Change 655526 had a related patch set uploaded (by Reedy; owner: Reedy):
[mediawiki/extensions/StopForumSpam@master] Fix csv parsing

https://gerrit.wikimedia.org/r/655526

Some other stuff still going on...

With the patch above, and the caching stuff basically comment out, I get success. Put the caching back in, it fails.... Progress anyway

@Reedy - Thanks for having a look. My next best guess for the culprit is that maybe some of the WanCache gets should instead be getWithSetCallback, particularly the example that Timo called out during CR. I didn't think the way I had done it wouldn't even work in beta/production, as it worked fine locally, but maybe it doesn't.

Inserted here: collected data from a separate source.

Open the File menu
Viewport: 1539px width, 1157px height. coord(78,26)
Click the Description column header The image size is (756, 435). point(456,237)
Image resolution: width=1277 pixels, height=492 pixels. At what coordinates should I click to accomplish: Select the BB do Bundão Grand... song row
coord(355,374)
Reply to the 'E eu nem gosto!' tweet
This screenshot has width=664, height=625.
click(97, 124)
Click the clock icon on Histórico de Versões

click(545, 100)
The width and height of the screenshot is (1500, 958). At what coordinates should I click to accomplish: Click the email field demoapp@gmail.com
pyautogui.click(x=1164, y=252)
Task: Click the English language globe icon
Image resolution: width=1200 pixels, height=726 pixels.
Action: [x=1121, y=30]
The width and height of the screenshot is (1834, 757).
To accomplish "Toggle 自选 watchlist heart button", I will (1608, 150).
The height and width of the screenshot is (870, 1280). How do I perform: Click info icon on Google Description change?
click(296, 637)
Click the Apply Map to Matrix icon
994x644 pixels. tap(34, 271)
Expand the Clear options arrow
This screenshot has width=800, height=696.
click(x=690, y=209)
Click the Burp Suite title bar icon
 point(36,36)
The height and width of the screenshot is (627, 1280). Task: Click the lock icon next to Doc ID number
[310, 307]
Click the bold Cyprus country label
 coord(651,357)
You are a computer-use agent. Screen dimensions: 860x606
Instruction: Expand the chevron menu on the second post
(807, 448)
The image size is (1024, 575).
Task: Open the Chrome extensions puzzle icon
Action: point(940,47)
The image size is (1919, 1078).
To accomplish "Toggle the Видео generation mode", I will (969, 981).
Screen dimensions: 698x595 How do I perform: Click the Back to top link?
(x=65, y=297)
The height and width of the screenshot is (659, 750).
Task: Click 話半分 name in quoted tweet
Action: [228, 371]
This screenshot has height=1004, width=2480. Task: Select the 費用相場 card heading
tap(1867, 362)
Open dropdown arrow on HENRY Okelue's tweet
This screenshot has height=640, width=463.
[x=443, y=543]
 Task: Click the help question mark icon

Change 655526 merged by jenkins-bot:
[mediawiki/extensions/StopForumSpam@master] DenyListUpdate: Cast values from CSV input before using them

https://gerrit.wikimedia.org/r/655526

vagrant@mediawiki-vagrant:/vagrant/mediawiki/extensions/StopForumSpam$ php maintenance/updateDenyList.php 
Starting update of SFS deny list in cache...
Done! Loaded 49278 IPs.}
Took 8.4193689823151 seconds
vagrant@mediawiki-vagrant:/vagrant/mediawiki/extensions/StopForumSpam$ git diff
diff --git a/includes/DenyListUpdate.php b/includes/DenyListUpdate.php
index 5865f26..8aac20e 100644
--- a/includes/DenyListUpdate.php
+++ b/includes/DenyListUpdate.php
@@ -75,23 +75,23 @@ class DenyListUpdate implements DeferrableUpdate {
         */
        public static function loadDenyListIPs() {
                global $wgSFSDenyListCacheDuration, $wgSFSDenyListKey;
-               $wanCache = MediaWikiServices::getInstance()->getMainWANObjectCache();
+/*             $wanCache = MediaWikiServices::getInstance()->getMainWANObjectCache();
                return $wanCache->getWithSetCallback(
                        $wanCache->makeGlobalKey( $wgSFSDenyListKey ),
                        $wgSFSDenyListCacheDuration,
                        function () {
-                               global $wgSFSIPListLocation;
+*/                             global $wgSFSIPListLocation;
                                $IPs = is_file( $wgSFSIPListLocation ) ?
                                        self::fetchDenyListIPsLocal() : self::fetchDenyListIPsRemote();
                                return $IPs;
-                       },
+/*                     },
                        [
                                'lockTSE' => $wgSFSDenyListCacheDuration,
                                'staleTTL' => $wgSFSDenyListCacheDuration,
                                'busyValue' => []
                        ]
                );
-       }
+*/     }
 
        /**
         * Fetch gunzipped/unzipped SFS deny list from local file
vagrant@mediawiki-vagrant:/vagrant/mediawiki/extensions/StopForumSpam$ git checkout includes/DenyListUpdate.php
vagrant@mediawiki-vagrant:/vagrant/mediawiki/extensions/StopForumSpam$ php maintenance/updateDenyList.php 
Starting update of SFS deny list in cache...
Failed!

vagrant@mediawiki-vagrant:/vagrant/mediawiki/extensions/StopForumSpam$

The cache key being 'sfs-denylist-set' rather than "sfs:denylist:set" seems to solve the problem

Change 655616 had a related patch set uploaded (by Reedy; owner: Reedy):
[mediawiki/extensions/StopForumSpam@master] Change $wgSFSDenyListKey from : to -

https://gerrit.wikimedia.org/r/655616

Does this really need to be a config variable? Or can we just turn it into a const/similar elsewhere?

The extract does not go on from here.